Context and Problem Statement

The ecosystem catalog lists ~1,500 candidate items. A naive reading would create ~1,500 microservices. That would be operationally and financially unsustainable and would contradict our modularization and clean architecture & DDD principles.

How many independently deployed services should the ecosystem actually have, and how do we decide?

Decision Drivers

  • Operational cost and complexity scale with the number of deployables.
  • DDD favors a small number of well-bounded contexts, not many tiny services.
  • Most catalog items are capabilities within a context, not independent products.

Considered Options

Option 1: One microservice per catalog item

  • ~1,500 deployables. Unsustainable. Rejected.

Option 2: One monolith

  • Contradicts cloud-native and independent-scaling goals. Rejected.

Option 3: Bounded-context services with modules; microservices only when justified (Selected)

Decision

The default delivery shape is module-in-service: most items are modules inside a small number of bounded-context services.

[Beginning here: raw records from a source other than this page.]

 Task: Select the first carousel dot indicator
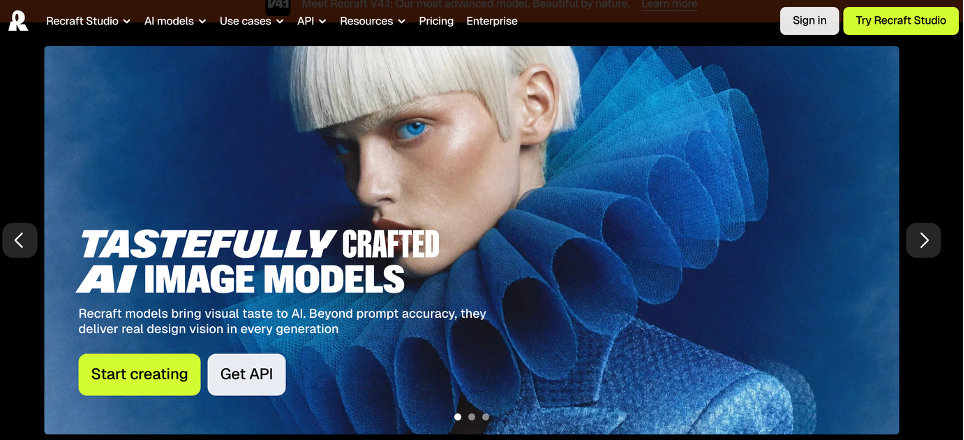coord(457,417)
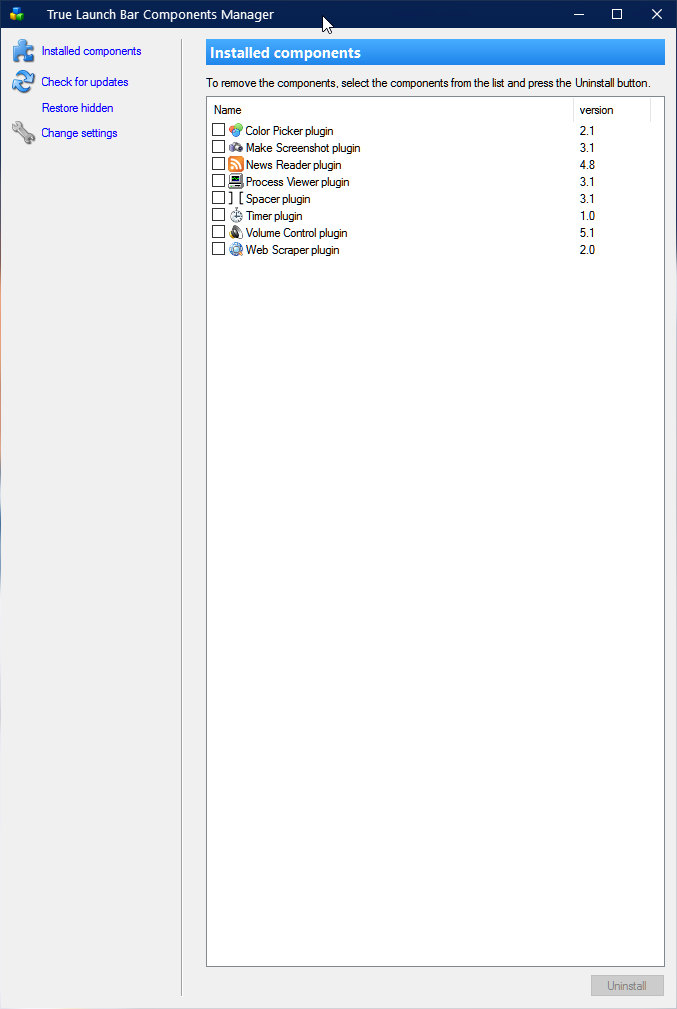Click the Make Screenshot camera icon
The width and height of the screenshot is (677, 1009).
coord(236,148)
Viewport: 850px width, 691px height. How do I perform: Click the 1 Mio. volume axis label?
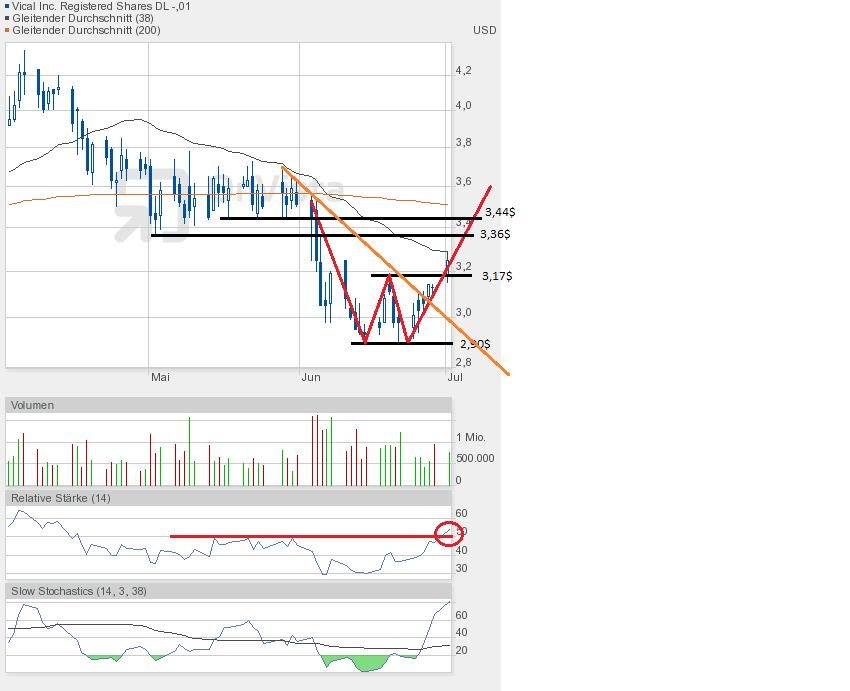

An item becomes a standalone microservice or platform only when it satisfies most of the microservice justification rule:

  1. Independent lifecycle, 2. Clear bounded context, 3. Distinct scalability, 4. Distinct data ownership, 5. Distinct security/compliance boundary, 6. External API/product boundary, 7. Independent team ownership.

We therefore expect on the order of a few dozen independently deployed services and platforms across the ecosystem - not 1,500. The rule is documented in the service classification model and proposals use the microservice candidate template.

Rationale

  • Keeps the runtime topology intentional and affordable.
  • Aligns with DDD bounded contexts and clean architecture.
  • Lets verticals compose rather than re-implement (see ADR-0013).

Consequences

Positive

  • Sustainable operations; less duplication; clearer ownership.

Negative

  • Requires architecture review for any standalone-service proposal.
  • Some teams may push for premature service splits; the rule guards against this.